◆ TEXT SEGMENT:
Perhaps can it just be removed?

> 
> > > +  gpio-controller: true
> >
> > So this is implicitly using the generic schema in
> > /dtschema/schemas/gpio/gpio.yaml
> 
> if you leave it out:
> 
>     Documentation/devicetree/bindings/gpio/nxp,pcf8575.yaml: ignoring,
> error in schema: properties
>     warning: no schema found in file:
> Documentation/devicetree/bindings/gpio/nxp,pcf8575.yaml
>     Documentation/devicetree/bindings/gpio/nxp,pcf8575.yaml:
> properties: 'gpio-controller' is a dependency of '#gpio-cells'
>     from schema $id: http://devicetree.org/meta-schemas/gpios.yaml#
> 
> > > +  lines-initial-states:
> > > +    $ref: /schemas/types.yaml#/definitions/uint32
> > > +    description:
> > > +      Bitmask that specifies the initial state of each line.
> > > +      When a bit is set to zero, the corresponding line will be initialized to
> > > +      the input (pulled-up) state.
> > > +      When the  bit is set to one, the line will be initialized to the
> > > +      low-level output state.
> > > +      If the property is not specified all lines will be initialized to the
> > > +      input state.
> >
> > Is this something we standardized or something that should
> > actually be a custom "nxp," property we just missed it?
> > (Looks like the latter... oh well, now it is there.)
> 
> Too late for an "nxp," prefix.
> See the NOTE in drivers/gpio/gpio-pcf857x.c:
> 
>         /* NOTE:  these chips have strange "quasi-bidirectional" I/O pins.
>          * We can't actually know whether a pin is configured (a) as output
>          * and driving the signal low, or (b) as input and reporting a low
>          * value ... without knowing the last value written since the chip
>          * came out of reset (if any).  We can't read the latched output.
>          *
>          * In short, the only reliable solution for setting up pin direction
>          * is to do it explicitly.  The setup() method can do that, but it
>          * may cause transient glitching since it can't know the last value
>          * written (some pins may need to be driven low).

◆ STORED DATA:
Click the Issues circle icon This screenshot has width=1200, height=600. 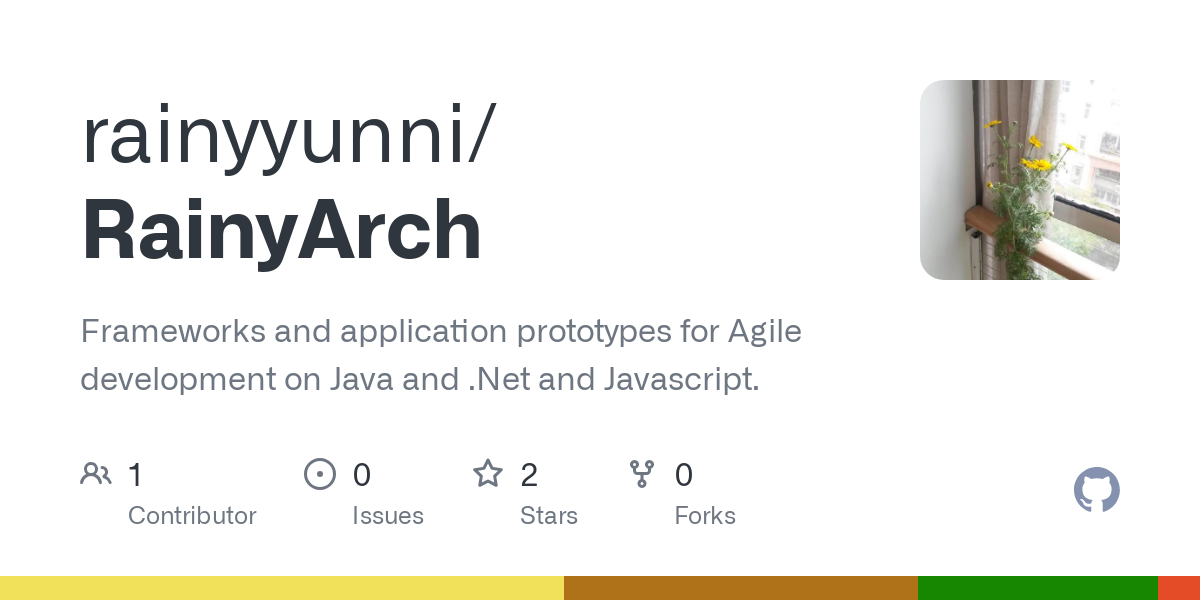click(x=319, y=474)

* * *

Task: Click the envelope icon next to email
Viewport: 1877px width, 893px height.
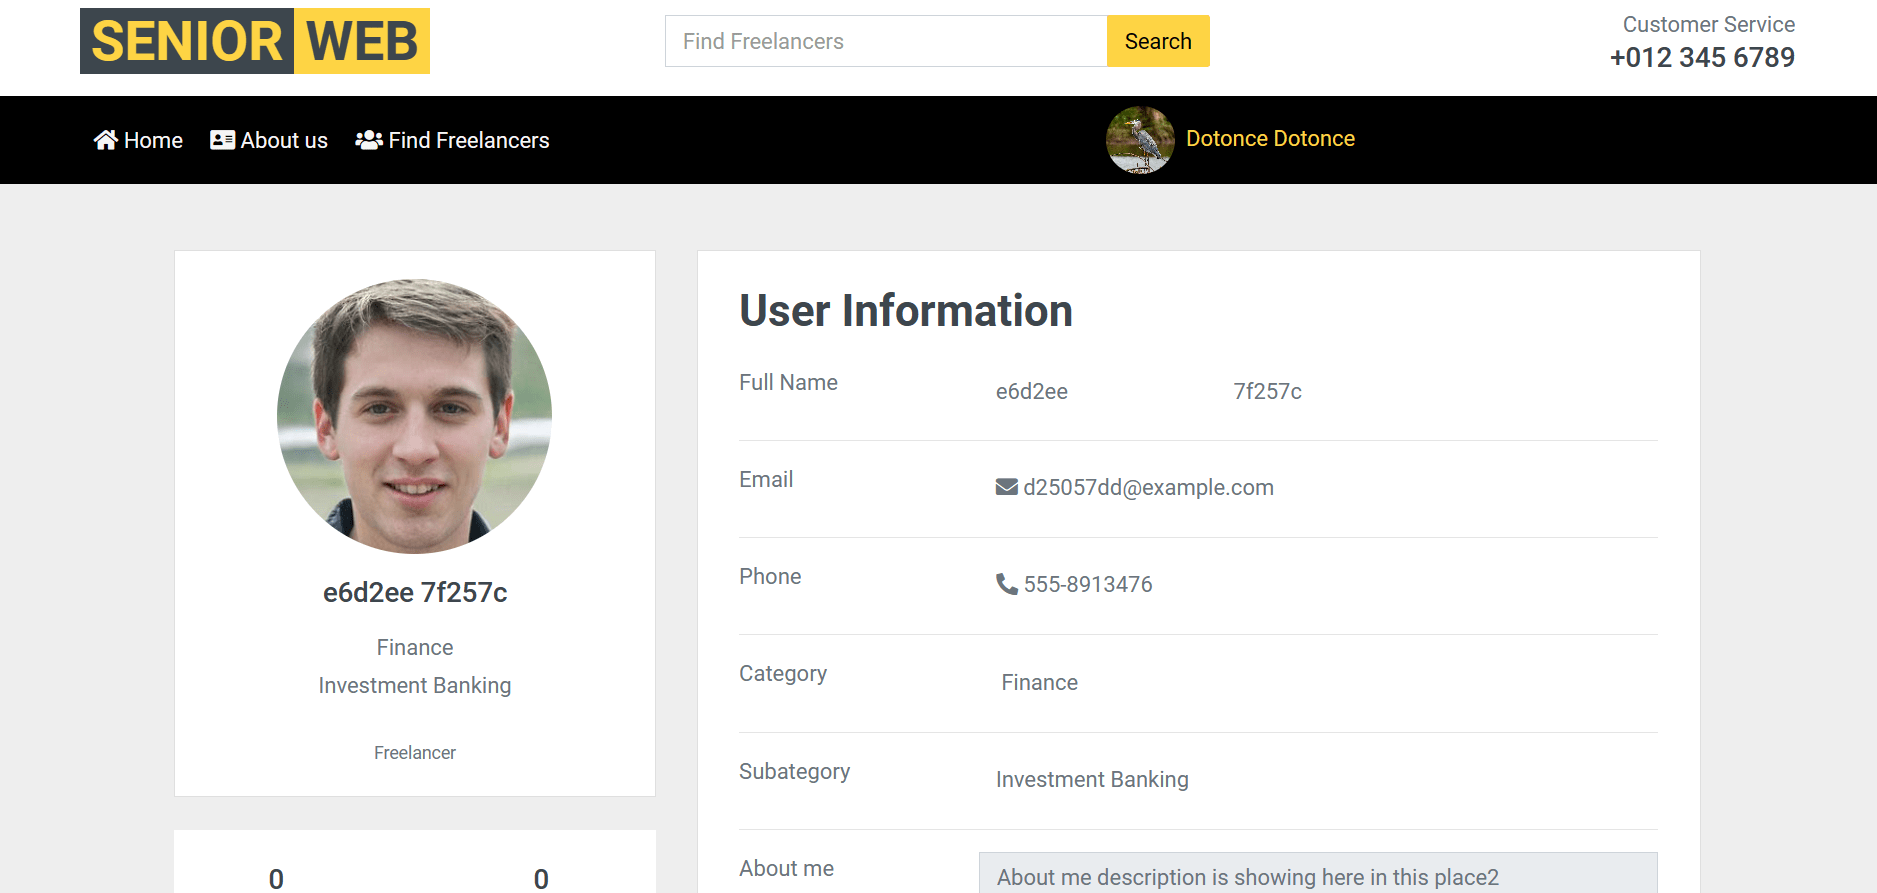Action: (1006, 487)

◆ WHAT YOU WILL DO:
1 – In one to three sentences, explain why the driver described in the binding review thread cannot tell whether a low pin is an output driving low or an input reporting low.
2 – Answer these questions from the binding review thread:
(a) Which generic schema file does the `gpio-controller: true` line implicitly use?
(b) What state is a line set to when its bit in `lines-initial-states` is one?
(c) How are the lines initialized if `lines-initial-states` is not specified?
The listing is separate material and has no connection to the binding review thread.

◆ TASK-BY-TASK OUTPUTS:
1 – The chips have "quasi-bidirectional" I/O pins, so the two cases look the same. Telling them apart would require knowing the last value written since the chip came out of reset, and the latched output can't be read.

2 –
(a) /dtschema/schemas/gpio/gpio.yaml
(b) The low-level output state.
(c) All lines are initialized to the input state.